The goal is the simple and safe operation of an unmanned aircraft in unknown terrain. For this purpose, necessary intervention by the pilot is to be minimized by a high degree of automation of the overall system. In addition, the department is concerned with the simultaneous operation of manned and unmanned aircraft in a common airspace, hardware and software development as well as admissions aspects.

The applications and the associated methods are focused on modern aviation and spacecraft with the different subsystems and support processes. Research on the unmanned aerial vehicle continues to include areas that are located outside the traditional aerospace themes.

Their research results have resulted in development and evaluation capabilities that make the department an attractive partner for industry, government agencies and other research institutions outside the aerospace industry. A number of experimental unmanned aerial vehicle is available to the department to carry out the research. In addition to a fleet of unmanned helicopters of different sizes, it is also possible to use automatically controlled surface aircraft and parachute load-bearing systems for research purposes.

It is already impressive when Honda's humanoid robot Asimo slowly rises up a flight of stairs. But what fascinates the viewer is probably primarily due to the endeavour to construct a being in his own image. In fact, Asimo is dumb, is controlled from a distance, and if he does not recharge the after 40 minutes, he falls asleep.

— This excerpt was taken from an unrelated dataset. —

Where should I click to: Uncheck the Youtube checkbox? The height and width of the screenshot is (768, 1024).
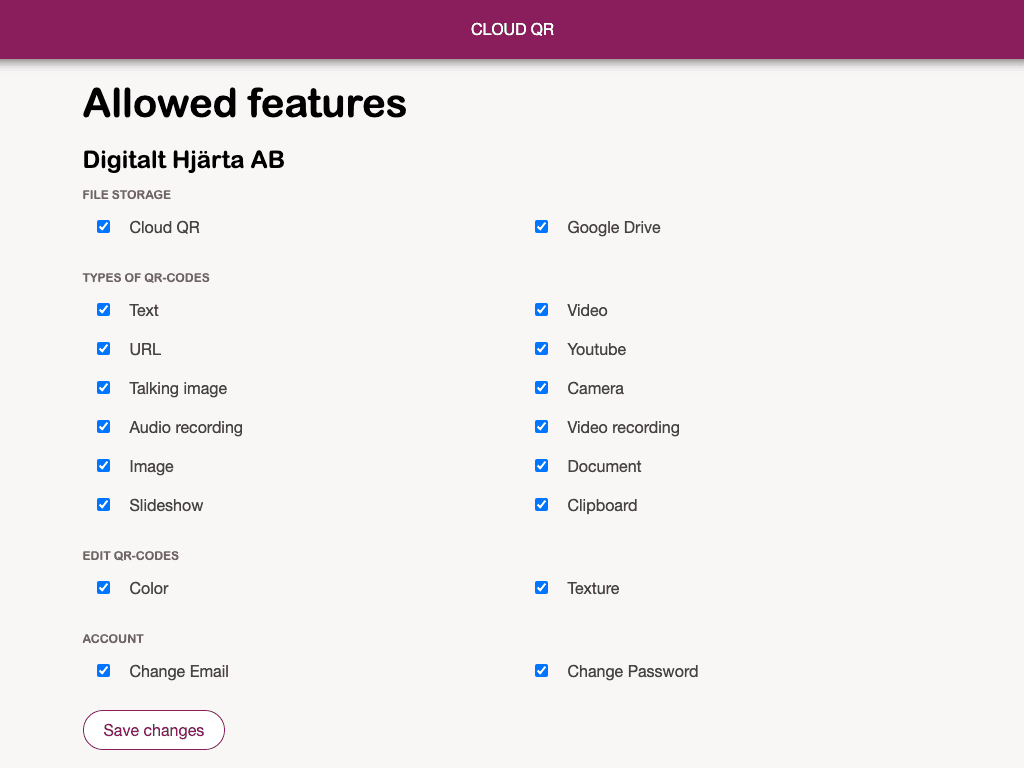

But even if creatures such as Asimo still dominate the coverage, robotic researchers have long since found new models for their designs. For a long time, they did not have to search for it: After the principle of trial and error, Mother Nature finally produced enough successful creatures. And, by the way, has three important lessons.

  • Specialization is efficiency. 
  •  It does not depend on the size. 
  •  Intelligence is not a question of the brain volume.
Efficiency through specialization

Among other things in the world of social insects it is part of everyday life that the inhabitants of a colony share the work. Depending on the role a specimen is to fill, it often possesses an extremely deviant physique. Nor is science so far as the nature where workers and queens are born with the same genetic equipment.

In the EU-sponsored Swarmanoid project, which runs until spring 2020, more than 60 autonomous robots are to work together to fulfil different tasks. Foot bots roll on the ground and possess special sensory abilities. Hand bots can climb vertical surfaces and manipulate objects, while the camera-bearing eye bots are raised by four rotors.

The possibility to observe the world almost unrecognized from above, of course, makes the military of this world listen. And so the robotic bat, which the US Army has developed within the framework of the COM-BAT program of three US universities for tens of millions of dollars, specializes in this task: it is to look at the world in stereo, Serve as a flying hornpot, sniff out gases and detect radioactivity. The bat is about 15 centimetres long still quite large. As she sails through the air, she recharges her battery via a miniaturized wind turbine and solar cells.